Мужчина продолжил смотреть на меня своими круглыми стеклянными глазами.
— Я из детского сада…
— Ее здесь нет, — перебил меня мужчина.
— Разве она не живет здесь?
— Нет, — коротко ответил он и собрался закрыть калитку.
— Подождите! — я схватилась за ручку почти затворённой калитки. — А где тогда я могу ее найти?
— А мне откуда знать! Она здесь больше не живет.
— Как не живет? А как же дети? Где дети?
— Так, дамочка! Ищите эту шлендру сами. Я вам здесь не помощник, а дети ее меня и подавно не касаются, — мужчина с силой дернул калитку на себя.

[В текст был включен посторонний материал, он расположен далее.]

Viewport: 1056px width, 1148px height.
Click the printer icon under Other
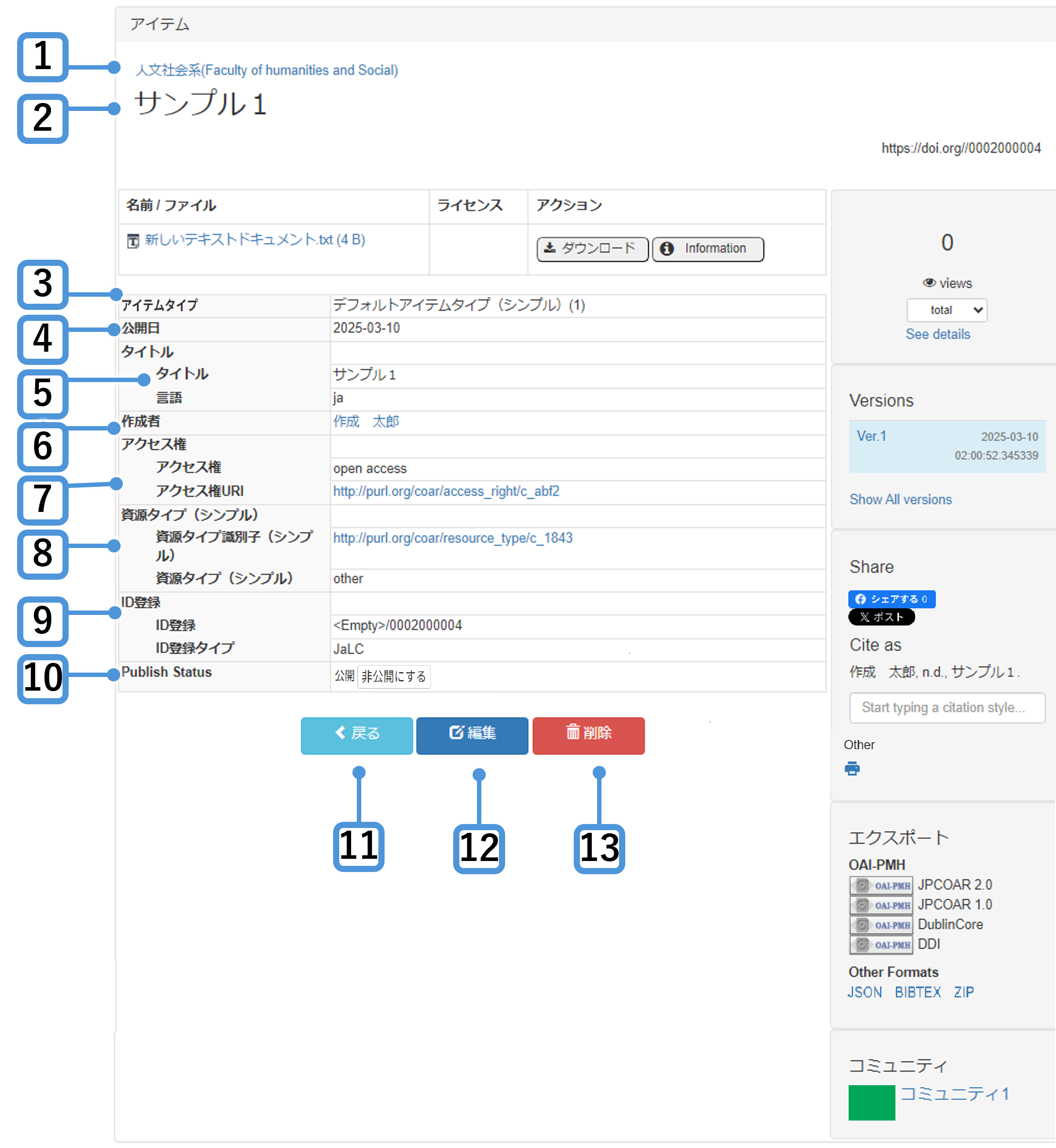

Металл звонко лязгнул, сообщив о том, что хозяин двора больше не намерен со мной общаться. Я растерянно повернула голову в сторону соседнего домишки и увидела Женю. Мальчик вышел на улицу с огромным алюминиевым тазом и, поставив его на покосившуюся лавку, принялся развешивать белье. Быстро переместившись к соседнему двору, я окликнула мальчика. Этот забор был низким, поэтому я без труда смогла заглянуть во двор.
— Женя!
Мальчишка уставился на меня во все глаза, а потом, бросив белье в таз, заторопился в дом.
— Подожди, не убегай! — я нащупала небольшой крючок за калиткой. И, не дожидаясь приглашения, сама вошла во двор.
Мальчик, вероятно, очень удивился моей наглости, поэтому дальше убегать не решился, а вместо этого направился мне на встречу.
— Вы от нас не отстанете, да? — Женя разгневано смотрел на меня. Мы остановились друг напротив друга посреди их заброшенного двора. — Чего вы к нам привязались? Ездите постоянно, вынюхиваете что-то? Оставьте нас в покое!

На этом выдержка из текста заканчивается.